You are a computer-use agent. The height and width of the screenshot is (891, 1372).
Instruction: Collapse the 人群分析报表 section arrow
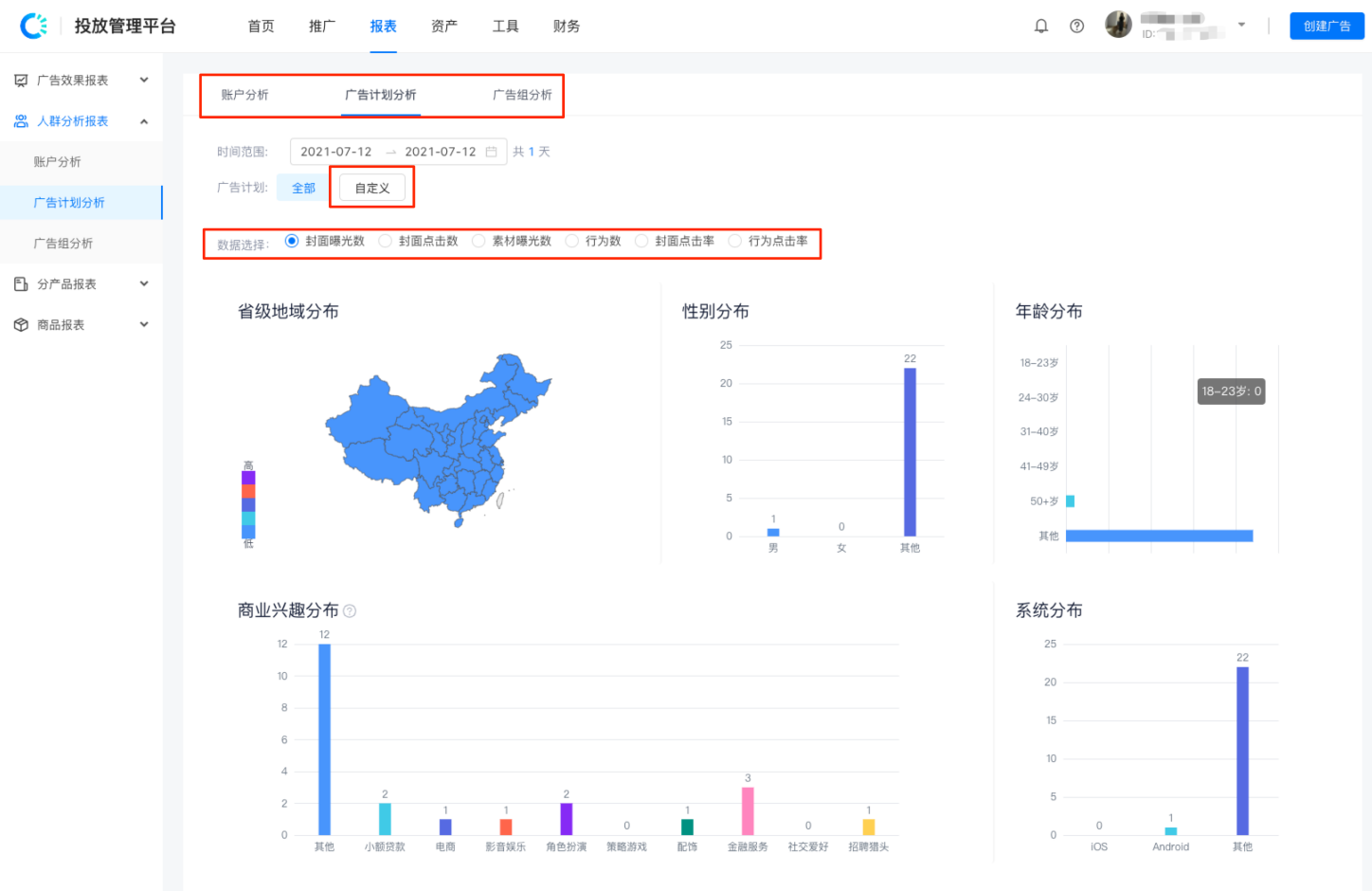click(x=144, y=121)
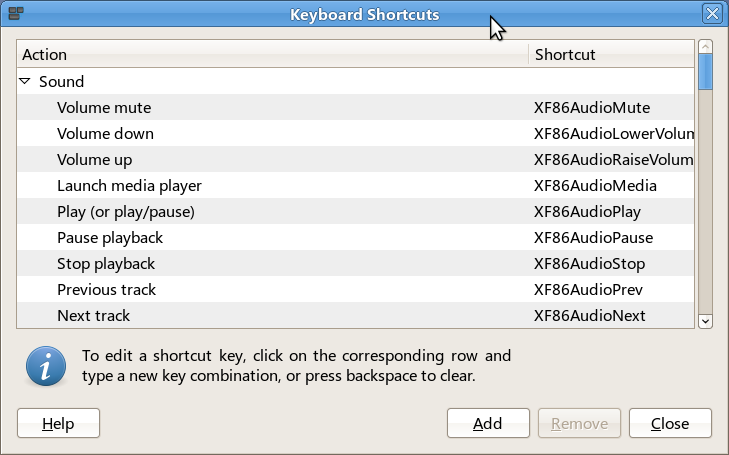Click the Shortcut column header
This screenshot has width=729, height=455.
(612, 54)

..........

» Exercise objective
Starting at the line that contains "Instruction: Collapse the", restate each line verbatim through the final line of the listing, skipping all pictures.

» Solution to the exercise
Instruction: Collapse the 人群分析报表 section arrow
click(x=144, y=121)
Click the Shortcut column header
This screenshot has width=729, height=455.
(612, 54)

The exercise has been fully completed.